**WHAT YOU WILL DO:** Select the lines below containing the word "This".

====

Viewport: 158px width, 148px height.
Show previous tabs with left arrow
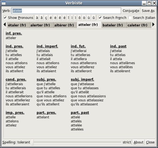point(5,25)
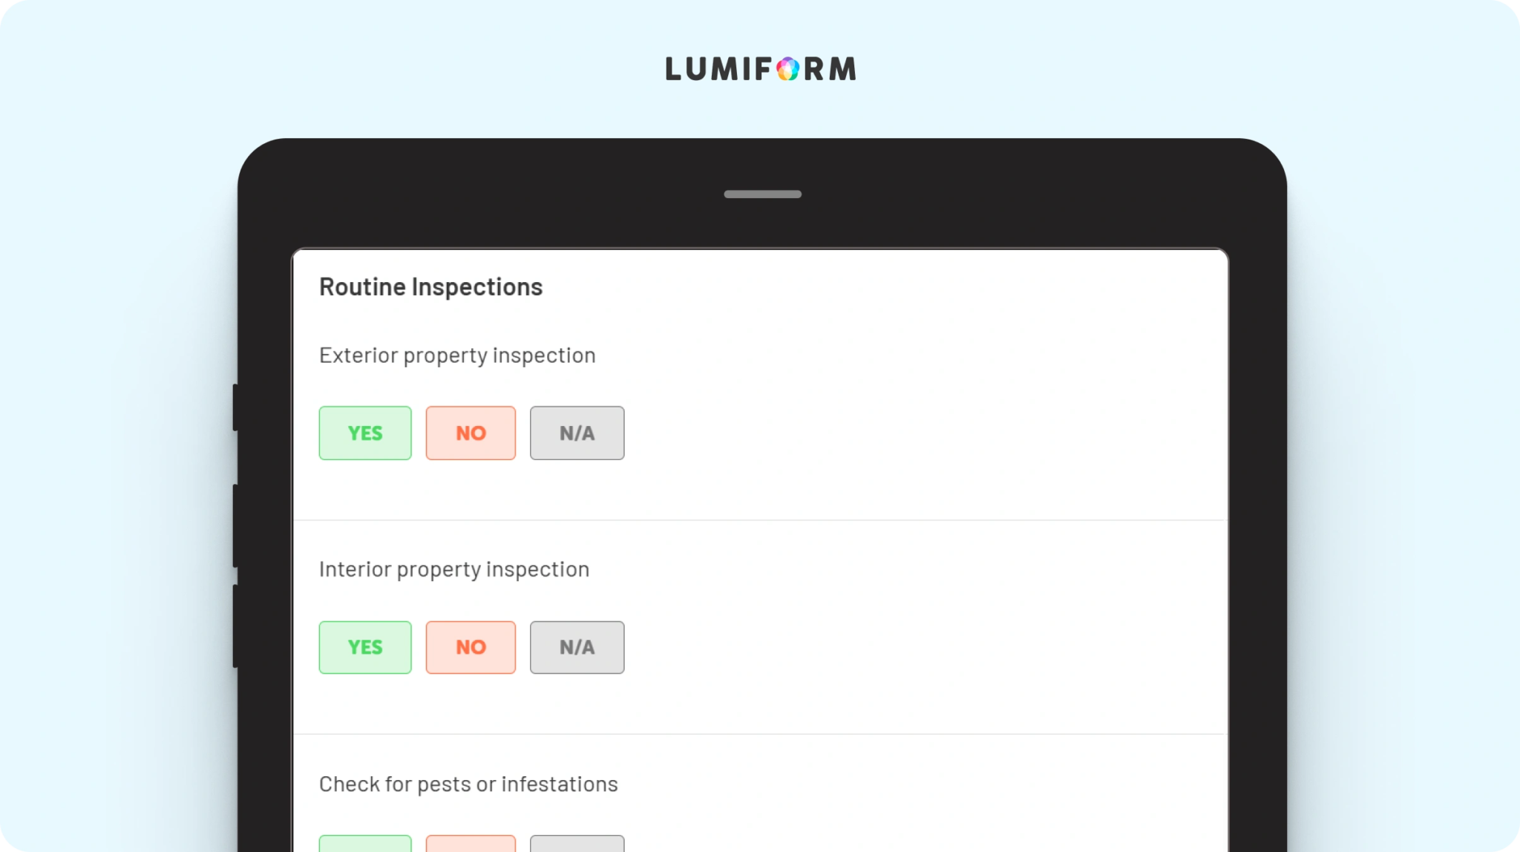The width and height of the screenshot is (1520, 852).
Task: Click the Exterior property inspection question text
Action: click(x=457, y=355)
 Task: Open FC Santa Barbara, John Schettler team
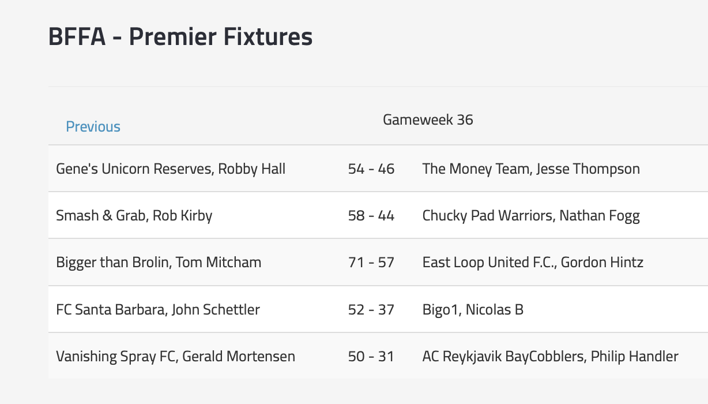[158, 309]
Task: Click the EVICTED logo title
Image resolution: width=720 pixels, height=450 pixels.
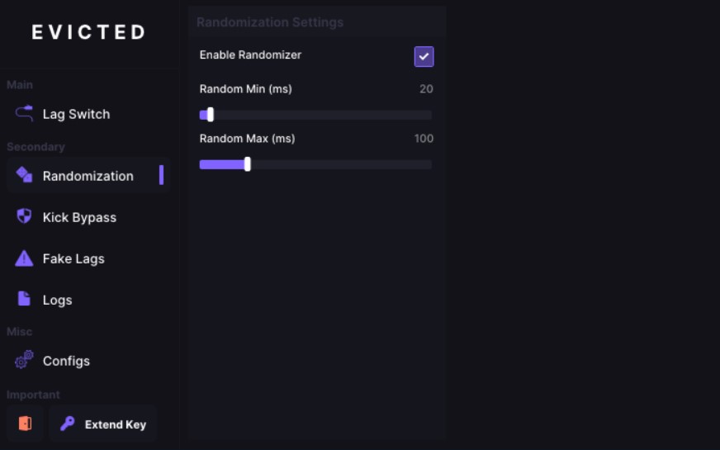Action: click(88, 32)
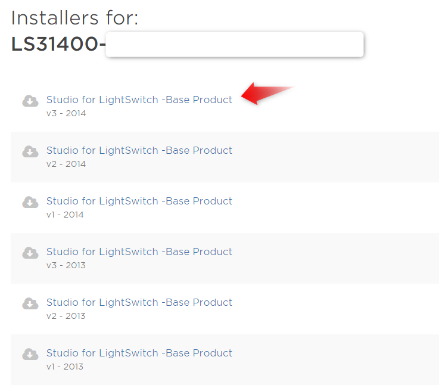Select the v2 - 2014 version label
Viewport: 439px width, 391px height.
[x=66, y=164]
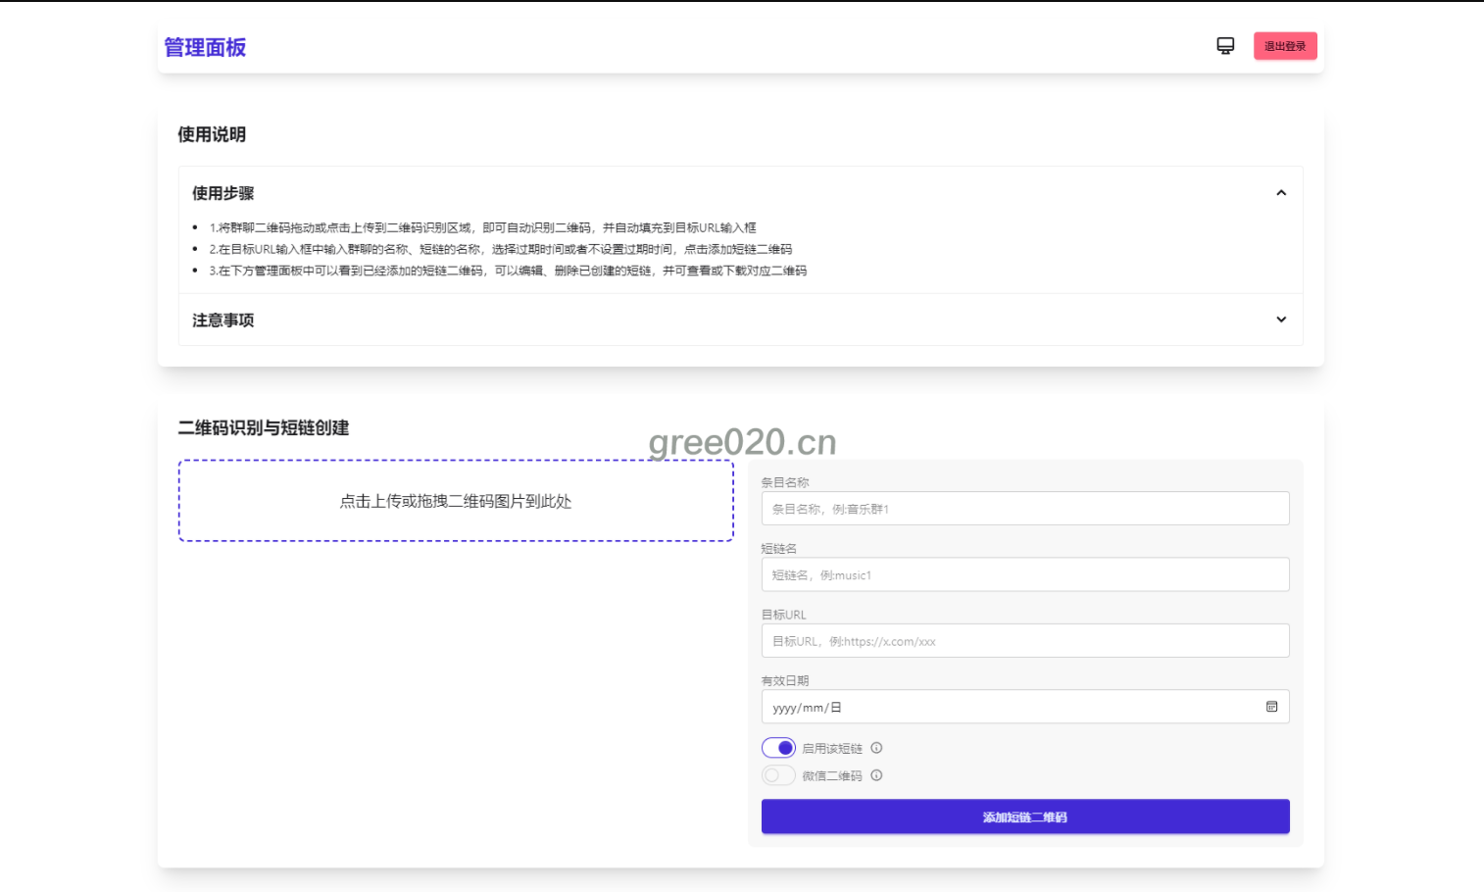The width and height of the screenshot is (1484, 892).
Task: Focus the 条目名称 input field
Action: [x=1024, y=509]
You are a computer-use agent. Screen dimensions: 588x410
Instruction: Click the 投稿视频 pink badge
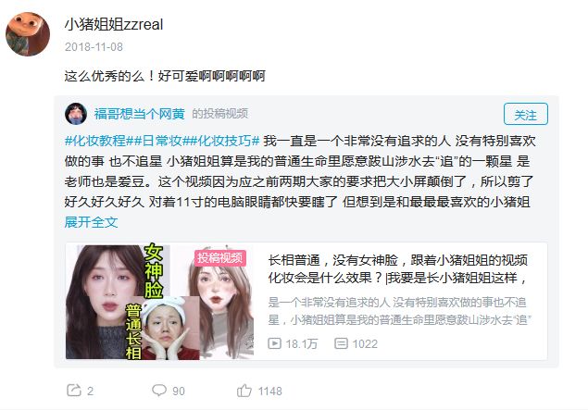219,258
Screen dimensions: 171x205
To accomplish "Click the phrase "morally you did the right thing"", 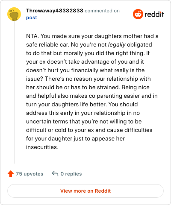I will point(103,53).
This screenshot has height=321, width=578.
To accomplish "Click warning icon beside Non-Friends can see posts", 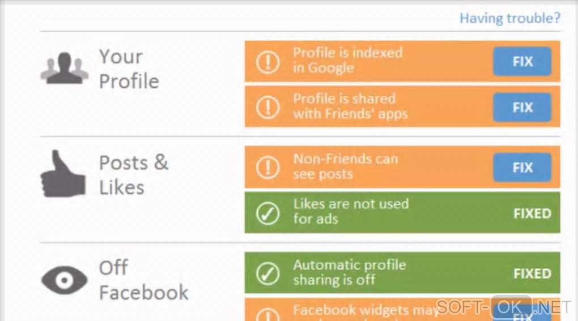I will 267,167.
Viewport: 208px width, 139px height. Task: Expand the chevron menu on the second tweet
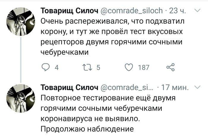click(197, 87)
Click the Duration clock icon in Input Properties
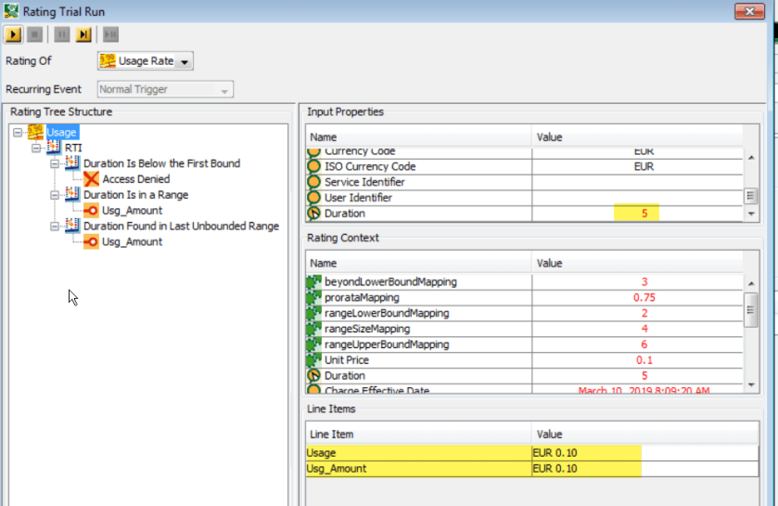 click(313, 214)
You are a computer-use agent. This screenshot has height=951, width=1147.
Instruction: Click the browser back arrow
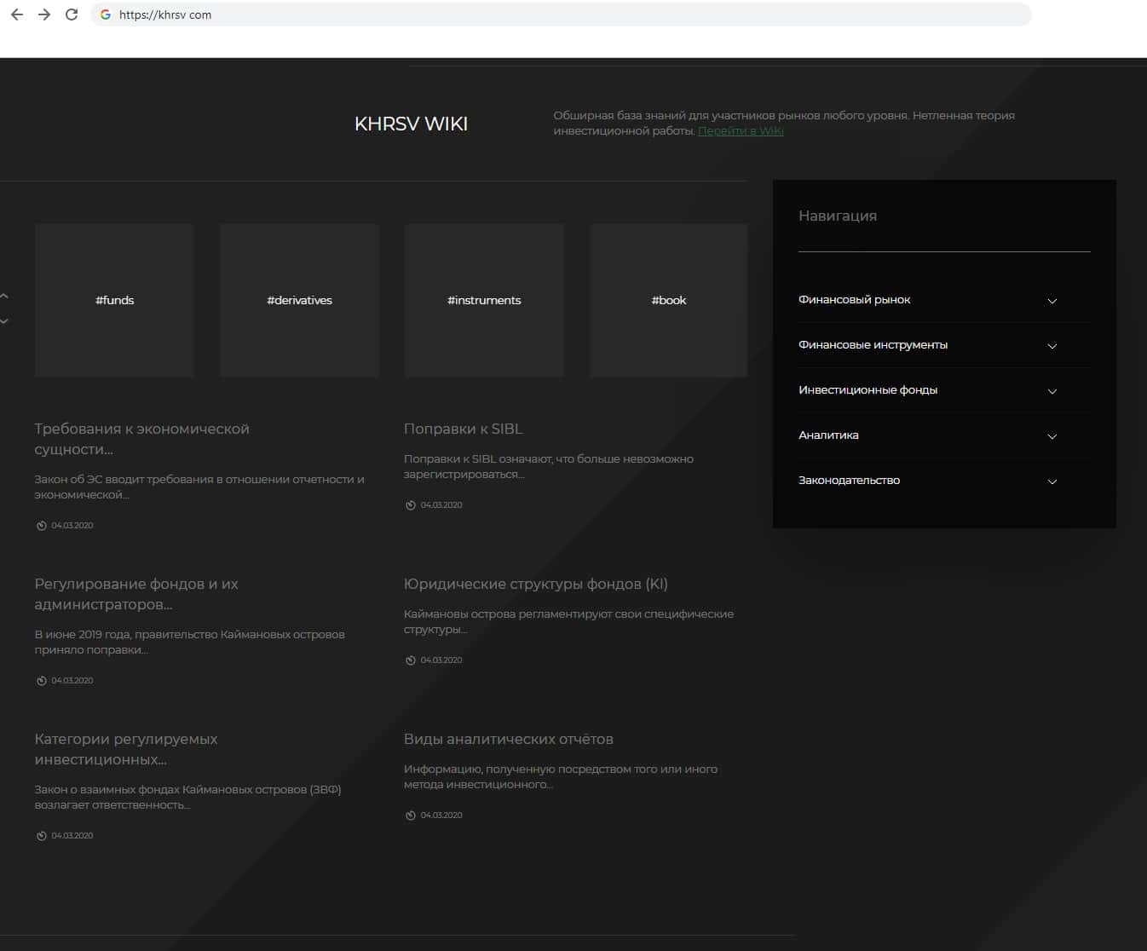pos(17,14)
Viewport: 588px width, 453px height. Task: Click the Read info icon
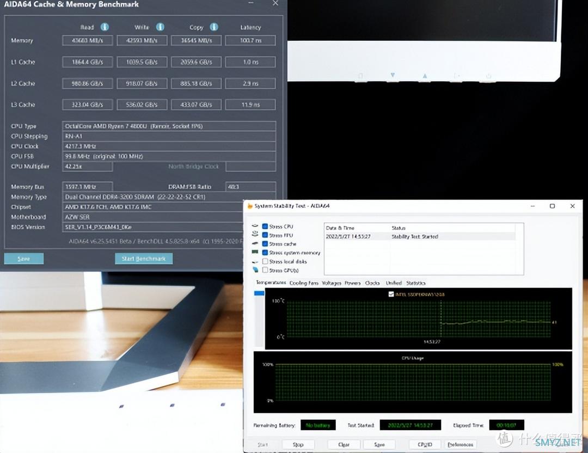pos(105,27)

====

**TASK RESPONSE:**
This screenshot has height=321, width=578.
You are a computer-use agent. This screenshot has height=951, width=1147.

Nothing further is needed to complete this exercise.